Although both the ElkYs are still in, it’s Mrs ElkY who is faring far better. Hong has close to 150,000, Grospellier has less than half of that. Perhaps we’ll refer to him as Mr Hong.

1.12pm: Battle for table dominance
Ludovic Lacay and Javed Abrahams are both aggressive players and on their day like to try and dominate tables with fearless aggression. Both had good days yesterday with the Frenchman coming back with nearly 200,000 to the Brit’s stack of just under 100,000. Therefore they have the chips to try and dominate. The problem they both have with this plan is each other as they are table mates for now.

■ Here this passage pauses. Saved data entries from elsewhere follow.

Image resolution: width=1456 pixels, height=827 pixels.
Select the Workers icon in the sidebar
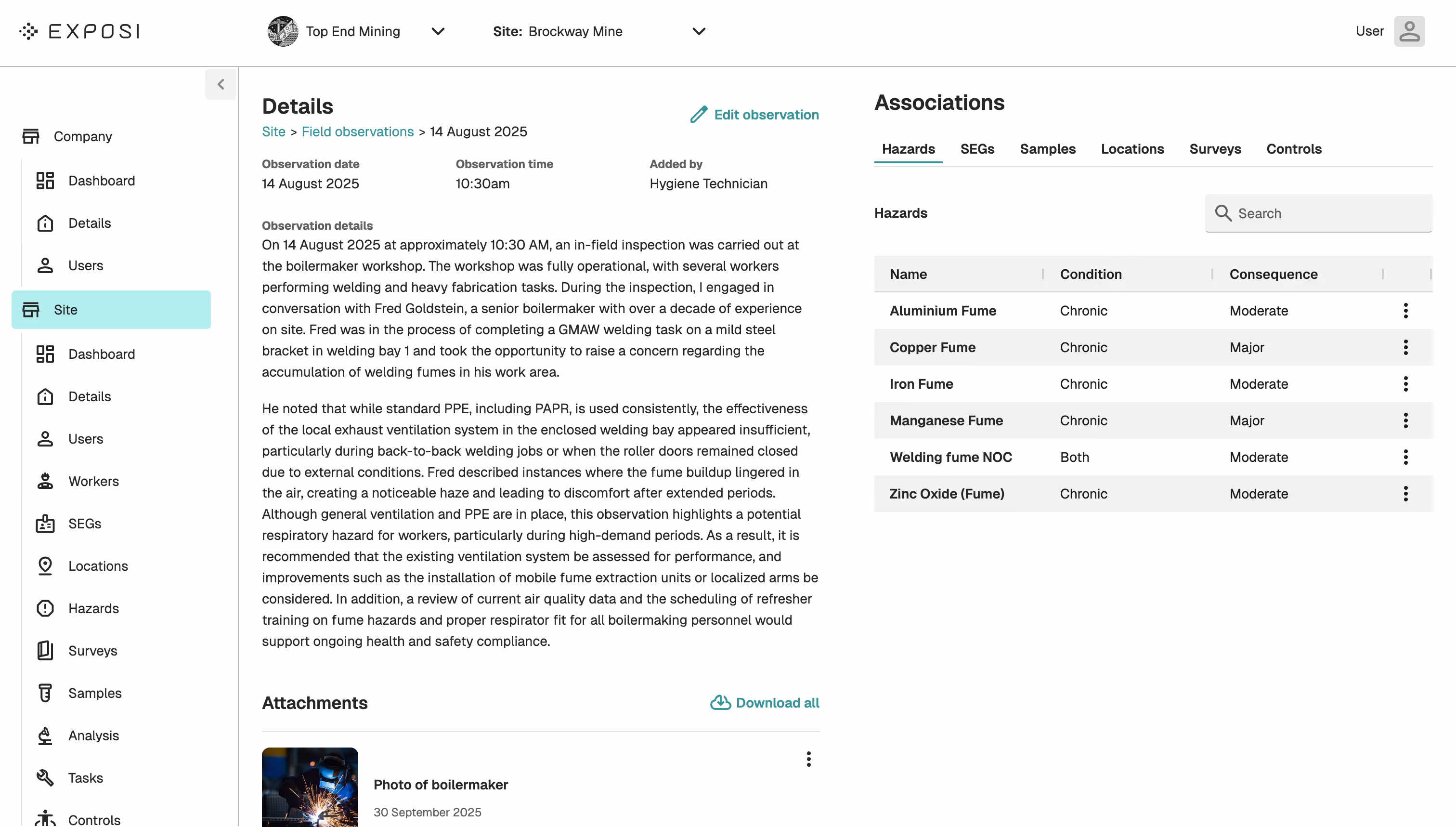pyautogui.click(x=45, y=481)
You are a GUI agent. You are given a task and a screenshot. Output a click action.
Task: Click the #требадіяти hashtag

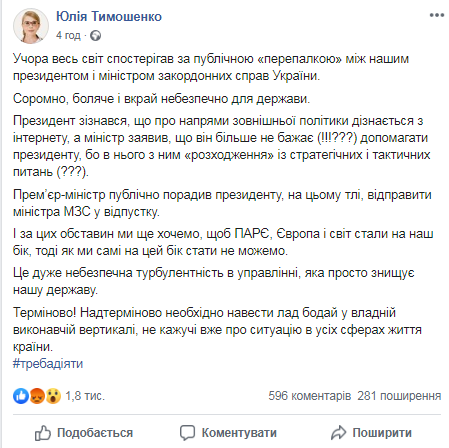48,364
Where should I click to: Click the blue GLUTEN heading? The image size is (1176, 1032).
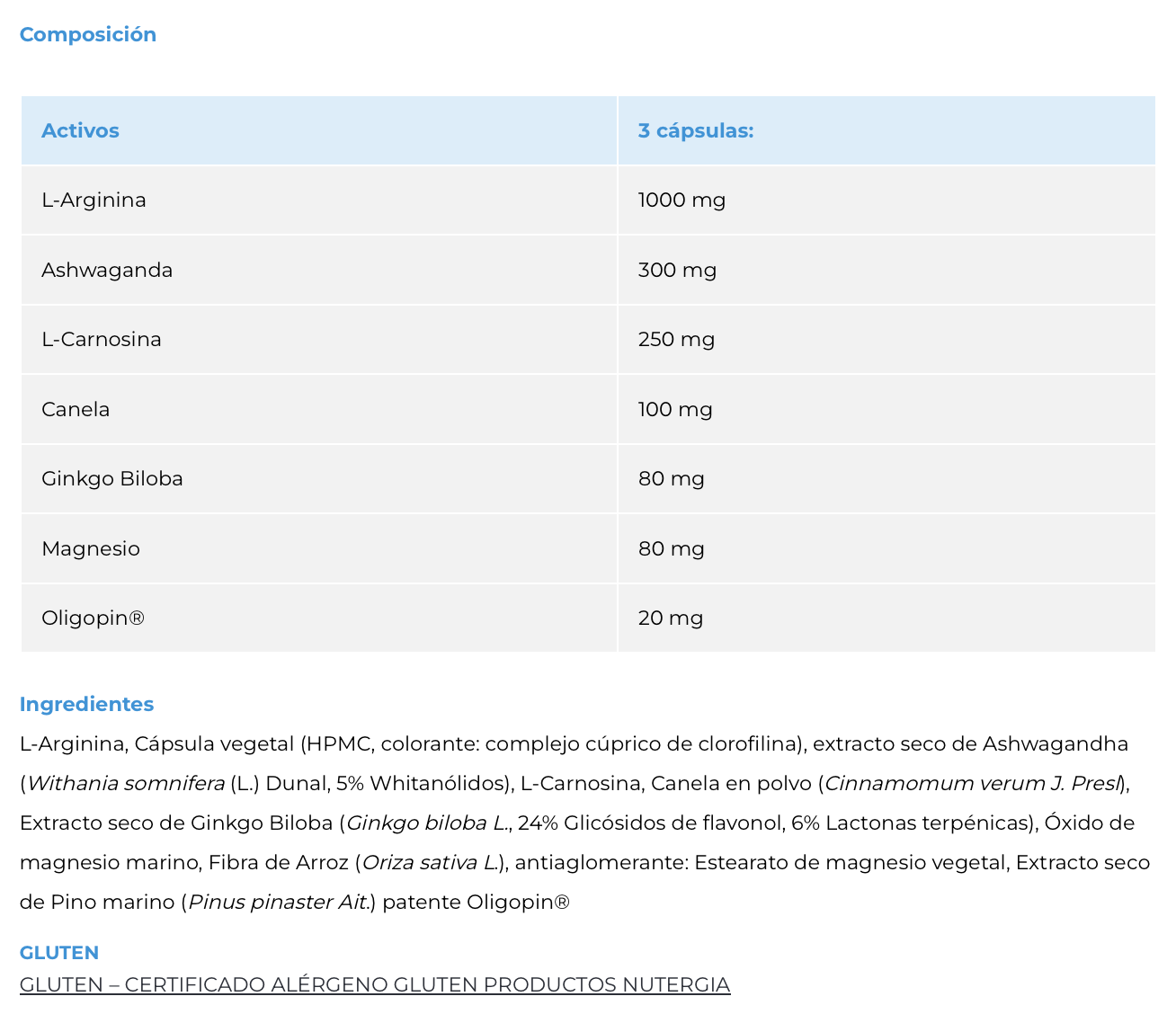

Round one goes to Abrahams. It seemed Lacay limped in and then re-raised Abrahams’ button raise. Abrahams’ answer to this was to min four-bet the re-raise. It worked as Lacay let it go. Well, he let it go physically at least but mentally maybe not as he spent the next minute or two staring down his opponent. Abrahams didn’t respond and just concentrated on stacking his chips.

1.02pm: Bansi bashed
As promised, here are details of Praz Bansi’s elimination. He lasted four hands today. An opponent raised to 3,100 before Bansi three-bet to 8,600 (out of a 34,000 stack approx). Call. His opponent then led for 10,000 on the A-J-2 flop before Bansi moved all in. Call. Bansi opened A-K but his opponent had out-flopped him with A-J. The turned and river blanked and the talented Bansi became one of our earliest casualties today.

1pm: Ainsworth on the up
Jude Ainsworth has sent Damien Rony to the rail. All in pre-flop, queens versus aces. Nothing more to be said, except that Ainsworth moves up to 130,000-odd.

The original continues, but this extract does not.